Facing yet more investor skepticism, electronic payments company Square reportedly priced shares for its upcoming public offering at $9—lower than the company’s proposed IPO range of $11 to $13 a share, and far below the $15.46 price Square had set for private investors during its fundraising round last year. That puts Square’s valuation at around $2.9 billion—dramatically lower the company’s earlier, much more optimistic private valuation of $6 billion.
Square’s IPO announcement comes at a time when the market has become increasingly wary of possibly overvalued tech startups, and some critics have clamored for Silicon Valley to be more realistic about how the companies it prizes will hold up under public scrutiny. Recently, mutual funds including Fidelity and Blackrock marked down the value of their stakes in several late-stage startups, including Snapchat and Dropbox. Square, a six-year-old payments company founded by Twitter CEO Jack Dorsey, has been held up as one of the more highly anticipated tech IPOs over the past few months. But this excitement apparently hasn’t extended to investors.
Because a provision in Square’s most recent private round of funding guaranteed later-stage investors a so-called ratchet, Square will issue those investors extra shares to make sure they receive a 20 percent return on their investment—further diluting the value of the company’s shares. Square will begin trading under the ticker symbol “SQ” on the New York Stock Exchange tomorrow morning.
But what may be most troubling to early investors in Square is a provision in Square’s most recent round of funding called a ratchet. It promises that even if the IPO is priced below the private valuation, Square will issue those investors additional shares in order to ensure they receive a 20 percent return on their investment.
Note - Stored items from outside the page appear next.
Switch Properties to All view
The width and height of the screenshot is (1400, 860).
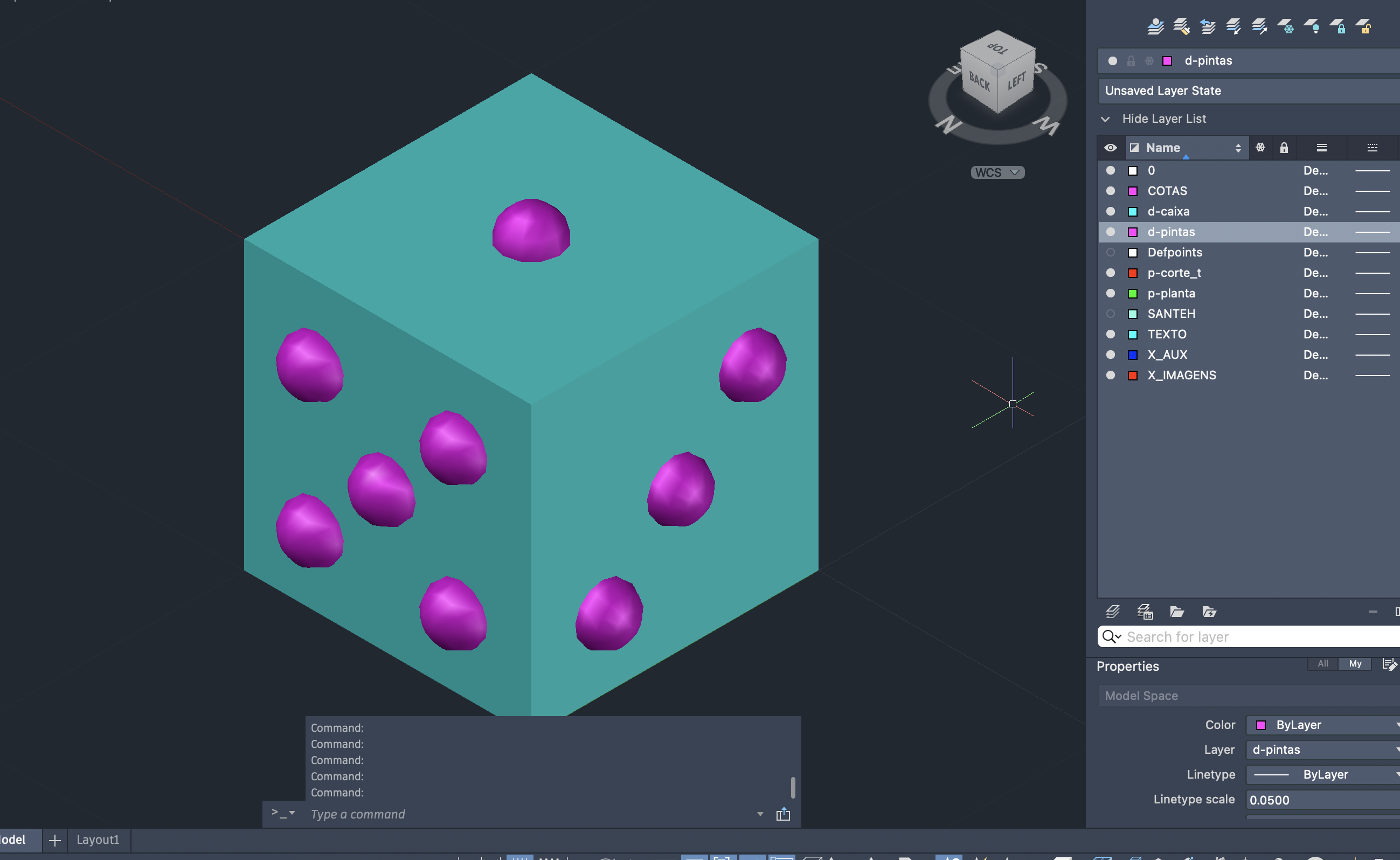[1322, 663]
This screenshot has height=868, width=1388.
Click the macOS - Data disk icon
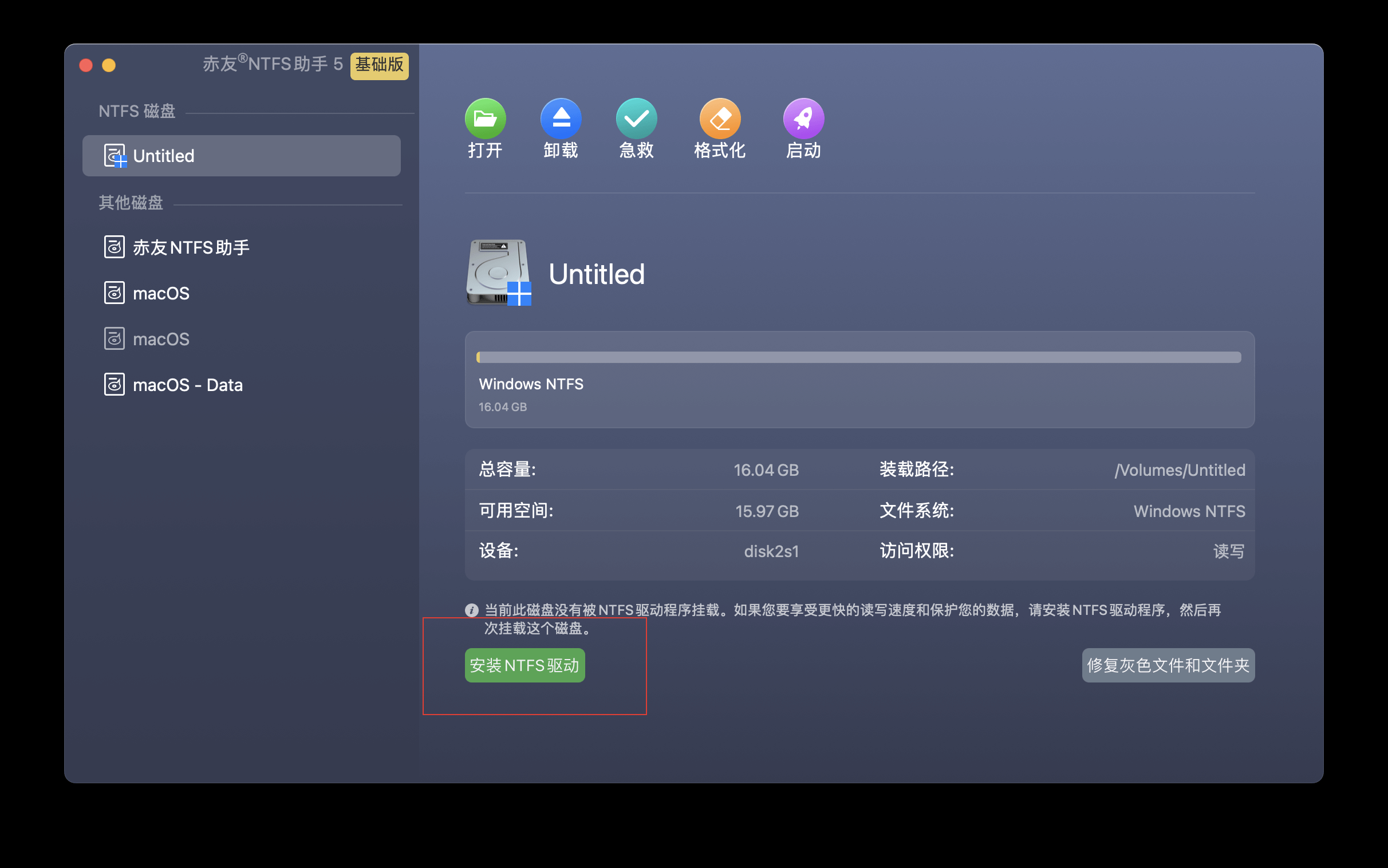pyautogui.click(x=114, y=384)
It’s a practice that’s becoming increasingly common in late stage deals, giving influential investors additional protections post-IPO. As Buzzfeed points out, Box recently guaranteed ratchets to its biggest investors, as well. Already, cautionary tales about ratchet deals gone wrong are starting to emerge, with companies like Chegg becoming poster children for how these deals can screw over early investors.
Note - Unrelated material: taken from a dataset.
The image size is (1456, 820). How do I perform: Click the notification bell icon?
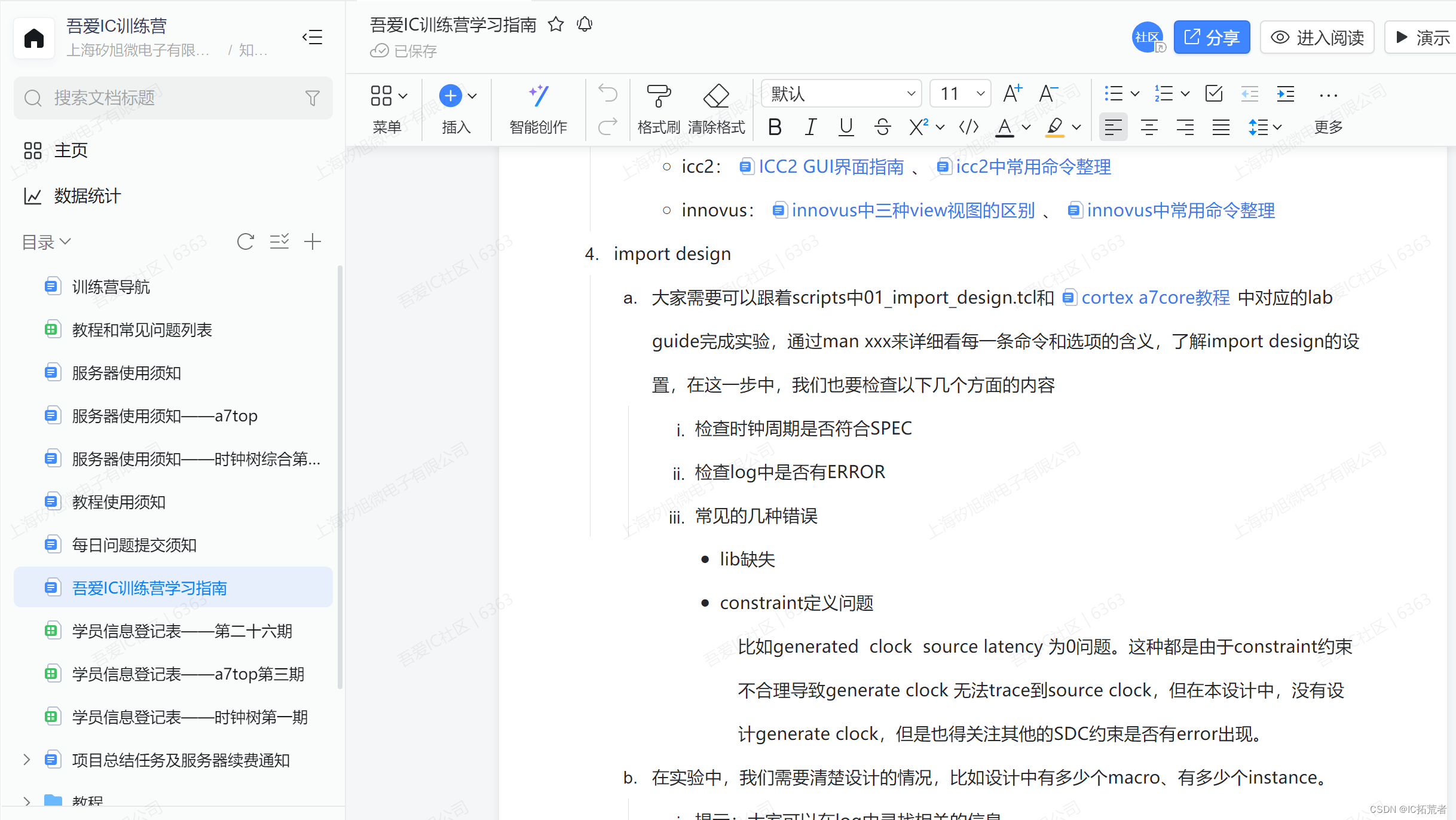click(x=585, y=25)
The arrangement puts early stage investors and even early employees at a distinct disadvantage compared to late stage investors, who are guaranteed a payout no matter the outcome. Viewed that way, it’s hard not to see these deals as a product of an environment in which private companies are drastically overvalued. Even as they drive private company valuations higher and higher, these heavyweight investors are simultaneously hedging their bets, negotiating safety nets to protect themselves when a company’s public offering inevitably disappoints.